List the rows from the line containing "Switch to Code view toggle" through the line containing "Instruction: Open 휴대폰 할부 약정 정보 link", both included, as a numbered list with no blank lines and no pictures.

**Items**
__________

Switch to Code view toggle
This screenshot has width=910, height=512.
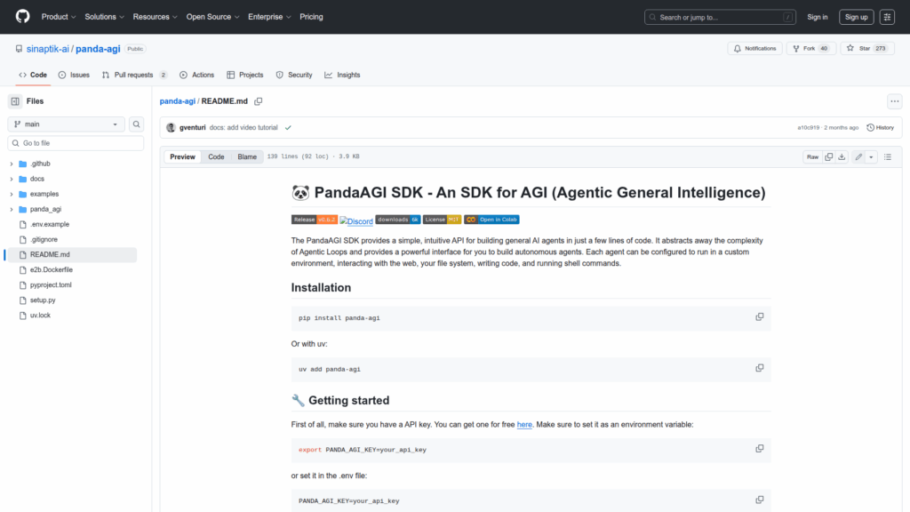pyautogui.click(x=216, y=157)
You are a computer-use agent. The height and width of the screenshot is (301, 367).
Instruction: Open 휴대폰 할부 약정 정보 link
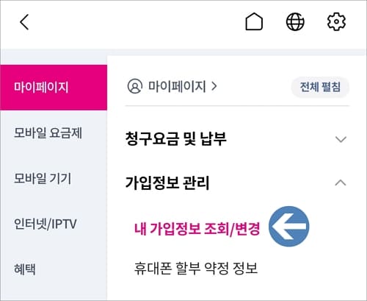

__________

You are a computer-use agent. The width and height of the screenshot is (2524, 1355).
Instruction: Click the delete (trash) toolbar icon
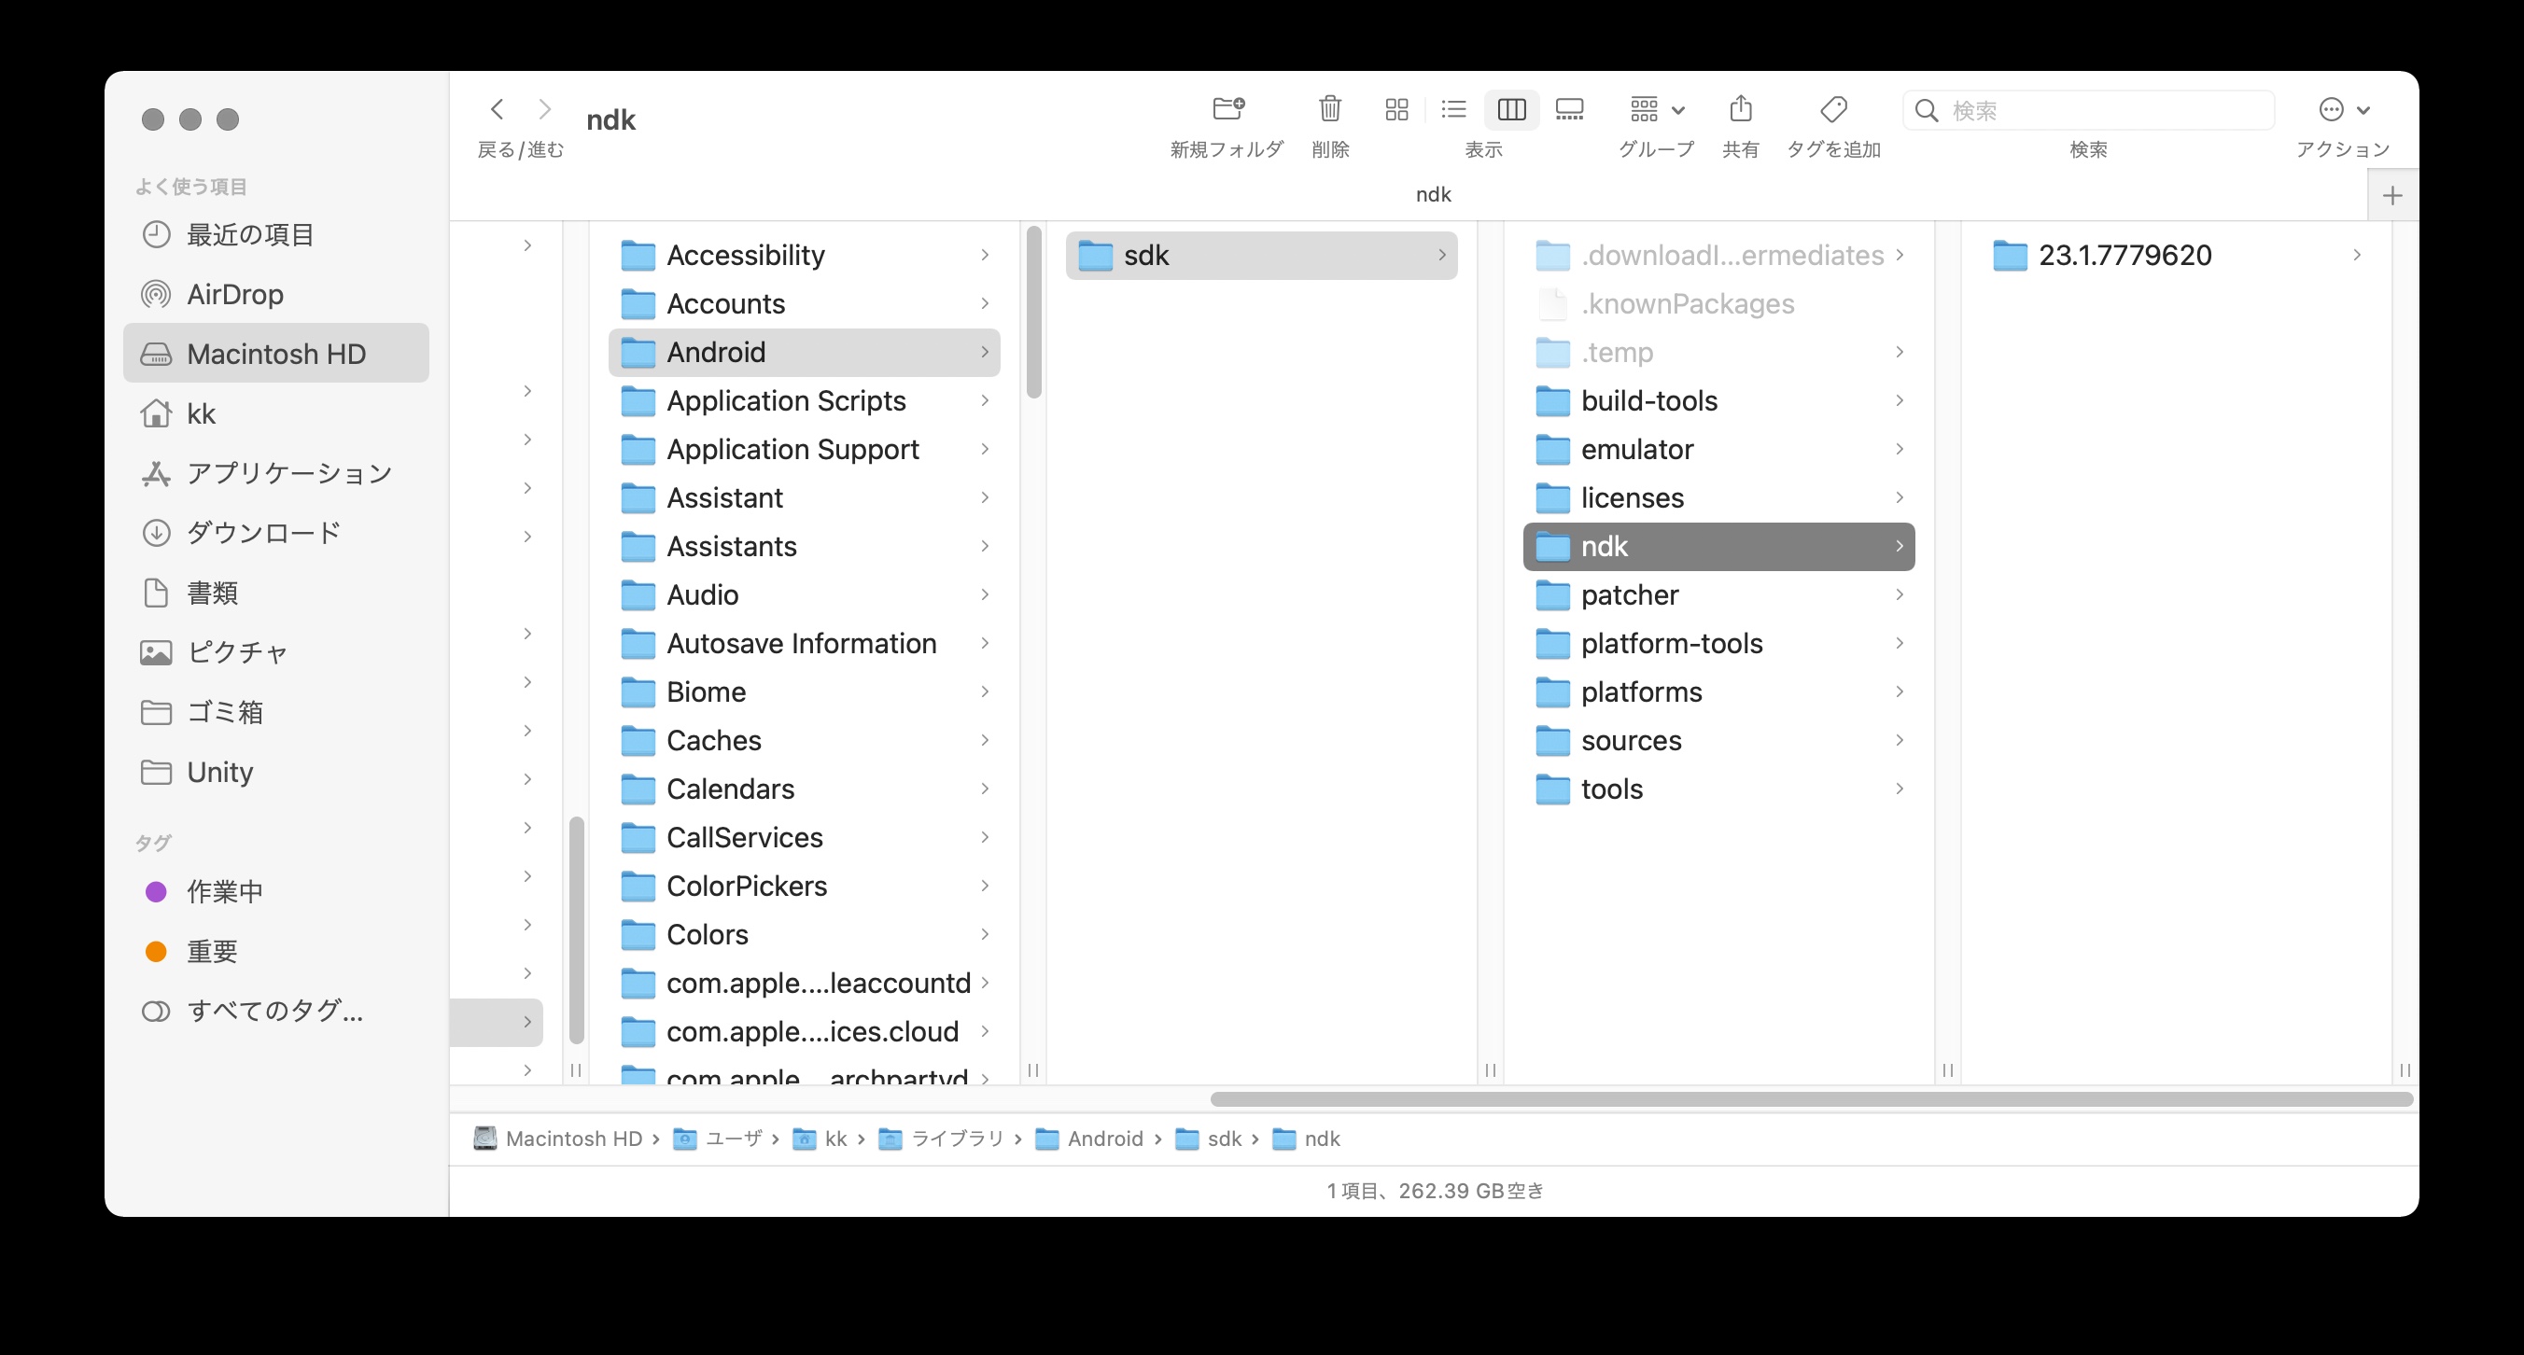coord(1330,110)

__________

**Reply to the task**
1. Switch to Code view toggle
2. This screenshot has width=910, height=512.
3. pyautogui.click(x=216, y=157)
4. You are a computer-use agent. The height and width of the screenshot is (301, 367).
5. Instruction: Open 휴대폰 할부 약정 정보 link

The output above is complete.